— EXERCISE INSTRUCTIONS —
Rewrite the rows from the first line up to and including the line with "tap(538, 482)" as a JSON list of strings, one string per line, with blank lines left out.

──────────────────────────────

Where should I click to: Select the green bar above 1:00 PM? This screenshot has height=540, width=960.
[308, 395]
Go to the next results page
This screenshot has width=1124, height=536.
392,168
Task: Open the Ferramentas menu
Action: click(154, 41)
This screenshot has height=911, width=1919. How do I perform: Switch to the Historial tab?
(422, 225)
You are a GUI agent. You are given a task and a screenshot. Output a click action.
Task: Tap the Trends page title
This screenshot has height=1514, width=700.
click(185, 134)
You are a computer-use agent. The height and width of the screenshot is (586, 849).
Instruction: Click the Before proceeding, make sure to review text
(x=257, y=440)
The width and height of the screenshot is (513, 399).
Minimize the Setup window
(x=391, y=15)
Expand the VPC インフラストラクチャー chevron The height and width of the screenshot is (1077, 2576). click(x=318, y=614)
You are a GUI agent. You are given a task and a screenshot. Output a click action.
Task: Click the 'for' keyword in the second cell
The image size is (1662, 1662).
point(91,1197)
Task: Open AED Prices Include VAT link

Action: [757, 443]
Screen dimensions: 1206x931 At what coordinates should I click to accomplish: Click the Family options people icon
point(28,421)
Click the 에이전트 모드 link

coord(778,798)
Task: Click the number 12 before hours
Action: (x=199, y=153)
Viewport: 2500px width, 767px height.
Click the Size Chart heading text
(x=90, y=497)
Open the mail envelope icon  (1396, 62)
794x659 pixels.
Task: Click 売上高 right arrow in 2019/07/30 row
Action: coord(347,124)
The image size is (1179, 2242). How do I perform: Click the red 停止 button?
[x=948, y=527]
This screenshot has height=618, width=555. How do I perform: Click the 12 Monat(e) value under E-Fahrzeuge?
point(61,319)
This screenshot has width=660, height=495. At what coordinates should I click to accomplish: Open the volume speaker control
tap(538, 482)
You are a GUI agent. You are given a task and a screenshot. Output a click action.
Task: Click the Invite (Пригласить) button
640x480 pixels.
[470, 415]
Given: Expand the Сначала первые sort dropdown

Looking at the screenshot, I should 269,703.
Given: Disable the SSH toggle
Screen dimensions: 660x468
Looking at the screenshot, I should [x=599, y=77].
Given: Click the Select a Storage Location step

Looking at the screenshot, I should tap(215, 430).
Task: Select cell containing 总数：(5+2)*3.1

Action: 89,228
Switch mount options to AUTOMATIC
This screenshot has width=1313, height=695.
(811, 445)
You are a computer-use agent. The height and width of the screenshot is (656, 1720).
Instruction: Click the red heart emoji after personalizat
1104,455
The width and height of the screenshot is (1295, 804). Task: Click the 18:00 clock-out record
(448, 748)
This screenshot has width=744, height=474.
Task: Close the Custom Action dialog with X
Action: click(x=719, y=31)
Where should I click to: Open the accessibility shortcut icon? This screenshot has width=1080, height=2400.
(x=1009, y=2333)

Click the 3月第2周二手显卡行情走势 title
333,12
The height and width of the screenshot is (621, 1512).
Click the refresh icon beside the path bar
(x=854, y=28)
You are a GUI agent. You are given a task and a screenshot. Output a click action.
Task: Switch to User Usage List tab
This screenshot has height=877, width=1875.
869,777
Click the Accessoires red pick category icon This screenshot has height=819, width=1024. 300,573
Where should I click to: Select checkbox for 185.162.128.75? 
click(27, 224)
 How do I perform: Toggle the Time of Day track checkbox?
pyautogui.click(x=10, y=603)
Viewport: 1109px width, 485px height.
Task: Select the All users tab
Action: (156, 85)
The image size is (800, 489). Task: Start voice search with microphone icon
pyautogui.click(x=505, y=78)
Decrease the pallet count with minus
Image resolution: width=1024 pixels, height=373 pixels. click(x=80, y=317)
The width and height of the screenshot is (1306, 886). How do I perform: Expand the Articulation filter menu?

──────────────────────────────

— TASK SOLUTION —
[
  "Where should I click to: Select the green bar above 1:00 PM? This screenshot has height=540, width=960.",
  "[308, 395]",
  "Go to the next results page",
  "This screenshot has width=1124, height=536.",
  "392,168",
  "Task: Open the Ferramentas menu",
  "Action: click(154, 41)",
  "This screenshot has height=911, width=1919. How do I perform: Switch to the Historial tab?",
  "(422, 225)",
  "You are a GUI agent. You are given a task and a screenshot. Output a click action.",
  "Task: Tap the Trends page title",
  "This screenshot has height=1514, width=700.",
  "click(185, 134)",
  "You are a computer-use agent. The height and width of the screenshot is (586, 849).",
  "Instruction: Click the Before proceeding, make sure to review text",
  "(x=257, y=440)",
  "The width and height of the screenshot is (513, 399).",
  "Minimize the Setup window",
  "(x=391, y=15)",
  "Expand the VPC インフラストラクチャー chevron The height and width of the screenshot is (1077, 2576). click(x=318, y=614)",
  "You are a GUI agent. You are given a task and a screenshot. Output a click action.",
  "Task: Click the 'for' keyword in the second cell",
  "The image size is (1662, 1662).",
  "point(91,1197)",
  "Task: Open AED Prices Include VAT link",
  "Action: [757, 443]",
  "Screen dimensions: 1206x931 At what coordinates should I click to accomplish: Click the Family options people icon",
  "point(28,421)",
  "Click the 에이전트 모드 link",
  "coord(778,798)",
  "Task: Click the number 12 before hours",
  "Action: (x=199, y=153)",
  "Viewport: 2500px width, 767px height.",
  "Click the Size Chart heading text",
  "(x=90, y=497)",
  "Open the mail envelope icon  (1396, 62)",
  "794x659 pixels.",
  "Task: Click 売上高 right arrow in 2019/07/30 row",
  "Action: coord(347,124)",
  "The image size is (1179, 2242). How do I perform: Click the red 停止 button?",
  "[x=948, y=527]",
  "This screenshot has height=618, width=555. How do I perform: Click the 12 Monat(e) value under E-Fahrzeuge?",
  "point(61,319)",
  "This screenshot has width=660, height=495. At what coordinates should I click to accomplish: Open the volume speaker control",
  "tap(538, 482)"
]